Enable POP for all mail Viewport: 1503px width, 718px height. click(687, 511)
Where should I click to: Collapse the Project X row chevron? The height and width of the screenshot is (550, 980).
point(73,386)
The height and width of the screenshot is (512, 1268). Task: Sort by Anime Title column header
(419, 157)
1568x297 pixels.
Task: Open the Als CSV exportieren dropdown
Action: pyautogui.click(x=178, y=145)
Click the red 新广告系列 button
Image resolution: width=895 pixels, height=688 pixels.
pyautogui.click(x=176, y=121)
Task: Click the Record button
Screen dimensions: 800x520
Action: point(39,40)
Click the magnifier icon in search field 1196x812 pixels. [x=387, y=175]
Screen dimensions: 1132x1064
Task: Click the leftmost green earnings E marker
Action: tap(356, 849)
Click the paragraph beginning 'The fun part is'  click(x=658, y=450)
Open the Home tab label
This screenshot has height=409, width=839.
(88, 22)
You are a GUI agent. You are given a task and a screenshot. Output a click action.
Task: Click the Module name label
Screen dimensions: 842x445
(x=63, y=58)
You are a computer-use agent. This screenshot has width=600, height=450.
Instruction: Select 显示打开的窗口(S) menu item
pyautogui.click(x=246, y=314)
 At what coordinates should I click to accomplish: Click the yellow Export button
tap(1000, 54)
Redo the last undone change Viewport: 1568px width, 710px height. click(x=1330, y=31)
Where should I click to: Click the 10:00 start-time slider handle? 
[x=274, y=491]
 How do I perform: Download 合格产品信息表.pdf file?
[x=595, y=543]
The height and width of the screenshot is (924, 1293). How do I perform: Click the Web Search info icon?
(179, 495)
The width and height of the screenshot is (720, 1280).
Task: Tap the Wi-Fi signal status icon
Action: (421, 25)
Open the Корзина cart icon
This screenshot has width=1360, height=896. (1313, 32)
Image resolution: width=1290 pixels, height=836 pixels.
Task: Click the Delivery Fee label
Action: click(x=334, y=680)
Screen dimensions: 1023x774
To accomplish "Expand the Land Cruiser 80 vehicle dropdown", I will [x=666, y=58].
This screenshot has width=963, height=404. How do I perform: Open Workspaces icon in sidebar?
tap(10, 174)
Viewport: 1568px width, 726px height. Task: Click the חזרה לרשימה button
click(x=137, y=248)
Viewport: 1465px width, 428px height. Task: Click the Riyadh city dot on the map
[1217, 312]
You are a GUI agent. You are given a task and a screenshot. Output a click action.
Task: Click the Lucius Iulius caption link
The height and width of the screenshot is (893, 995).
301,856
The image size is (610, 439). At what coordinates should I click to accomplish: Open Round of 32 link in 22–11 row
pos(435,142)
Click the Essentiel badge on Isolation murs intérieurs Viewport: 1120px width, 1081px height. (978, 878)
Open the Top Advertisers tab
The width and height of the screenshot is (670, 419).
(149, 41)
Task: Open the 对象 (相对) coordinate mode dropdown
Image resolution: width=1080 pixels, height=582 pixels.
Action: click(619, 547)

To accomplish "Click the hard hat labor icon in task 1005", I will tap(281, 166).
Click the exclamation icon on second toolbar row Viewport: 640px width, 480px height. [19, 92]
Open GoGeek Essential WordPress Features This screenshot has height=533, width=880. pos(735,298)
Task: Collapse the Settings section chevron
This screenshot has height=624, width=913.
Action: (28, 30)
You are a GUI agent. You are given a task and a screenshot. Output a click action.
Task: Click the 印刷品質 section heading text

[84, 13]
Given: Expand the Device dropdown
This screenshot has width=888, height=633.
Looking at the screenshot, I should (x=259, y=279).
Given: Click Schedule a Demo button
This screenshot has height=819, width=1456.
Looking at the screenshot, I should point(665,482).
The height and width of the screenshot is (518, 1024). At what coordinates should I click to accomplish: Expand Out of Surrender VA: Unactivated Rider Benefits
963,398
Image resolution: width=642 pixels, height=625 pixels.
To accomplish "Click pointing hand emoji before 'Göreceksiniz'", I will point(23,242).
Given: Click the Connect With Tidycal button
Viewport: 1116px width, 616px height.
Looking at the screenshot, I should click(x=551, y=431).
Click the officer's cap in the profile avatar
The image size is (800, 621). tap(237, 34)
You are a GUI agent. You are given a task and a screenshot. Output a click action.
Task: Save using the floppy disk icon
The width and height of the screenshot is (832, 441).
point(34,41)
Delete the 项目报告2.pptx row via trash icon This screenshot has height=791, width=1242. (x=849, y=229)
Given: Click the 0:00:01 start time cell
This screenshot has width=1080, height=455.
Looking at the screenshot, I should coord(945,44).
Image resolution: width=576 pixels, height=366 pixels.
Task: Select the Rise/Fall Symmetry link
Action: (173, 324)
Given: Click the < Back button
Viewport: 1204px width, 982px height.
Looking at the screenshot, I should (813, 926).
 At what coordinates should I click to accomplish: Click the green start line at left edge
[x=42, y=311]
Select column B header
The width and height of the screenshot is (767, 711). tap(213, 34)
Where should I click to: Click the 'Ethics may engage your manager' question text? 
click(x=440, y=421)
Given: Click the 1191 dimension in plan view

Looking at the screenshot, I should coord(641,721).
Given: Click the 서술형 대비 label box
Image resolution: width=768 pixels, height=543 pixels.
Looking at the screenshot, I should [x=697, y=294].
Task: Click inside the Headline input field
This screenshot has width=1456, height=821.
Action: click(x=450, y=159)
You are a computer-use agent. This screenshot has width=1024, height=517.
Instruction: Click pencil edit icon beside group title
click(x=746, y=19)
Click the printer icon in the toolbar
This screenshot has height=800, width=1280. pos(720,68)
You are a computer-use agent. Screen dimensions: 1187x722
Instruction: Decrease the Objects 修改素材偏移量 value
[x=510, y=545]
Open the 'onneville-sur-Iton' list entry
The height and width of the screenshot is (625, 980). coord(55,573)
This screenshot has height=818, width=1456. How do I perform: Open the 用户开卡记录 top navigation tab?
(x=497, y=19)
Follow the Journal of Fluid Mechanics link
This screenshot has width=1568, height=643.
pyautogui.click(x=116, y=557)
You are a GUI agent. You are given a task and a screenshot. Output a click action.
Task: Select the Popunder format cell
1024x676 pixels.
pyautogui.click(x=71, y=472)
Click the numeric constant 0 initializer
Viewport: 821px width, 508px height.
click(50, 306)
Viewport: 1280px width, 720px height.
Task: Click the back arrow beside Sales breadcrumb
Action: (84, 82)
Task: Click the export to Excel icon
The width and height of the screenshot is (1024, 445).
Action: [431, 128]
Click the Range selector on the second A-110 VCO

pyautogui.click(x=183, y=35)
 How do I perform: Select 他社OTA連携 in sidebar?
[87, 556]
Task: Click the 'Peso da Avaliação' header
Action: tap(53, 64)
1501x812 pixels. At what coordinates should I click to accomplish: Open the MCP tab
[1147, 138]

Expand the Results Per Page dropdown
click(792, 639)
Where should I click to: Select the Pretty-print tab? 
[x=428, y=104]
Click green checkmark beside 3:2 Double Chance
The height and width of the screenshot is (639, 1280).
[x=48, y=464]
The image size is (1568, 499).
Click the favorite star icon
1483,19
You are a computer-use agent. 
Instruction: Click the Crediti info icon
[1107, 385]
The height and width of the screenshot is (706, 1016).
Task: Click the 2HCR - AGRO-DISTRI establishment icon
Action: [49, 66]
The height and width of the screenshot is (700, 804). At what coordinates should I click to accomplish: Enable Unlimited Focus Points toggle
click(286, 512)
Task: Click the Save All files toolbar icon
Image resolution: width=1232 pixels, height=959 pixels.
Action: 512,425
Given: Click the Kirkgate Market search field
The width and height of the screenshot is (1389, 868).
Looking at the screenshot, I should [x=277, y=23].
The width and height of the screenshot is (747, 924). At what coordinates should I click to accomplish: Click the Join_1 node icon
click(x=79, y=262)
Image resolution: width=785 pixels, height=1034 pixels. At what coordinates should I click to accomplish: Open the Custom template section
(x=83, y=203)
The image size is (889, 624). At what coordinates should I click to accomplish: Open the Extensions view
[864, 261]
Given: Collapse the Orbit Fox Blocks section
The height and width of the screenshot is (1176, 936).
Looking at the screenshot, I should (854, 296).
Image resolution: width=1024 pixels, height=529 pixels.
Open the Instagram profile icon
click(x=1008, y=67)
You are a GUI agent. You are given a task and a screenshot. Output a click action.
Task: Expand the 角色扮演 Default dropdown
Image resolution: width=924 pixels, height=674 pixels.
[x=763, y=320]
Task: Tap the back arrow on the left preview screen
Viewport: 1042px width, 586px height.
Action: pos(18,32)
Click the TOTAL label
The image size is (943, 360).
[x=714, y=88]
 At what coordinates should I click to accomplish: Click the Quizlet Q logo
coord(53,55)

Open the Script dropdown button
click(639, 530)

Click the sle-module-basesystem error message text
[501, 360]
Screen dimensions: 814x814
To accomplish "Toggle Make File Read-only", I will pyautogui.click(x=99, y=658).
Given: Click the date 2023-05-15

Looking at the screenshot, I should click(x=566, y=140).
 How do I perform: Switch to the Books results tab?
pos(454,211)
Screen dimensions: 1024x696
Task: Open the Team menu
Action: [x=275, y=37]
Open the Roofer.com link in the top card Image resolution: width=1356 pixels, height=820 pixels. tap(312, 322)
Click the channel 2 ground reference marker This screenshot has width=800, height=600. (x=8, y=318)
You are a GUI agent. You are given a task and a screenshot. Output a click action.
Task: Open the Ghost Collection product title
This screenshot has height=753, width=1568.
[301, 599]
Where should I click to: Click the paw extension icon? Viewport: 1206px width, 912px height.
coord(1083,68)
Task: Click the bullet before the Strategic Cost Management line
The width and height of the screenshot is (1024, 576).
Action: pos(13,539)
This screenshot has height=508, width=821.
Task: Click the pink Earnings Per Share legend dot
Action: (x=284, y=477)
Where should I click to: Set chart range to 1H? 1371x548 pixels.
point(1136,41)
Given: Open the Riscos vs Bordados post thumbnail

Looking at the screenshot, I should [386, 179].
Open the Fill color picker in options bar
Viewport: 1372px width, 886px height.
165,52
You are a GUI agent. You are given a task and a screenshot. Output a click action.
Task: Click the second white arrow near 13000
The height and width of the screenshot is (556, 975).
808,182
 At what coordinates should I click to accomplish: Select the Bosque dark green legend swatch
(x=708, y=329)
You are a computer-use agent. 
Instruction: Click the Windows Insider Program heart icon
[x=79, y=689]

* * *

What you return must be an exact retyping of the lines above starting at the line with "How do I perform: Switch" and ending at the line with "Click the channel", and nothing besides.

 How do I perform: Switch to the Books results tab?
pos(454,211)
Screen dimensions: 1024x696
Task: Open the Team menu
Action: [x=275, y=37]
Open the Roofer.com link in the top card Image resolution: width=1356 pixels, height=820 pixels. tap(312, 322)
Click the channel 2 ground reference marker This screenshot has width=800, height=600. (x=8, y=318)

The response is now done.